Copy out the lines of the material below verbatim, starting at the line with "Given: Open the 分数 column sort dropdown" and ending with the line with "will click(141, 119).", both of those lines included.

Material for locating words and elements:
* Begin *

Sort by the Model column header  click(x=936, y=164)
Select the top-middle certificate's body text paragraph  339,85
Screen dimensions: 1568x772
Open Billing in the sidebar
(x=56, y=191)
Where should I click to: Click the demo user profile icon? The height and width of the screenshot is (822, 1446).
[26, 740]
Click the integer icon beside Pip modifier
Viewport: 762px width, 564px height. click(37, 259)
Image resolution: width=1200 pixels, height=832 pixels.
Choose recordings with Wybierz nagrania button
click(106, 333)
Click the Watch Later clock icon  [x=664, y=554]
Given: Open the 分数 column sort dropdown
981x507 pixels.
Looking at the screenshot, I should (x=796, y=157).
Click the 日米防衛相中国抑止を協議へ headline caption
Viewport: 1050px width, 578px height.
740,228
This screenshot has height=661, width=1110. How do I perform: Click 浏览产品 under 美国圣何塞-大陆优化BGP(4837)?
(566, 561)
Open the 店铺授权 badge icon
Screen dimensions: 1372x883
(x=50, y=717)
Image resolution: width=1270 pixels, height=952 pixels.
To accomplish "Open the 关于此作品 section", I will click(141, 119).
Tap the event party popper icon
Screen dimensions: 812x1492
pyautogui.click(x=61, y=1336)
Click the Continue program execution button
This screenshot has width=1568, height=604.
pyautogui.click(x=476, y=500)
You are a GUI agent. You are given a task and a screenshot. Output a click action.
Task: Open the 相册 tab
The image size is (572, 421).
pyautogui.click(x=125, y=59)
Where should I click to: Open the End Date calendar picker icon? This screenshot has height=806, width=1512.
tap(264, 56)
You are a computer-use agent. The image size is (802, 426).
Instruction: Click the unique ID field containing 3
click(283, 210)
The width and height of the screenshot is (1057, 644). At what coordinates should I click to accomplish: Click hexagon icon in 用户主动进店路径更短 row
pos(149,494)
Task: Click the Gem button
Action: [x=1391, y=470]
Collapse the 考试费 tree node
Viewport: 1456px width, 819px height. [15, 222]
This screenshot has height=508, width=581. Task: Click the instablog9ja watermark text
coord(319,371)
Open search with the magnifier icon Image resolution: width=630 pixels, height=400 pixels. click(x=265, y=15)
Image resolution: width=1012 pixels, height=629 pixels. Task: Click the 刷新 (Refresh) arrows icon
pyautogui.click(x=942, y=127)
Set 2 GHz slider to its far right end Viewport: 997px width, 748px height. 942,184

* End *

Task output –
Given: Open the 分数 column sort dropdown
981x507 pixels.
Looking at the screenshot, I should (x=796, y=157).
Click the 日米防衛相中国抑止を協議へ headline caption
Viewport: 1050px width, 578px height.
740,228
This screenshot has height=661, width=1110. How do I perform: Click 浏览产品 under 美国圣何塞-大陆优化BGP(4837)?
(566, 561)
Open the 店铺授权 badge icon
Screen dimensions: 1372x883
(x=50, y=717)
Image resolution: width=1270 pixels, height=952 pixels.
To accomplish "Open the 关于此作品 section", I will click(141, 119).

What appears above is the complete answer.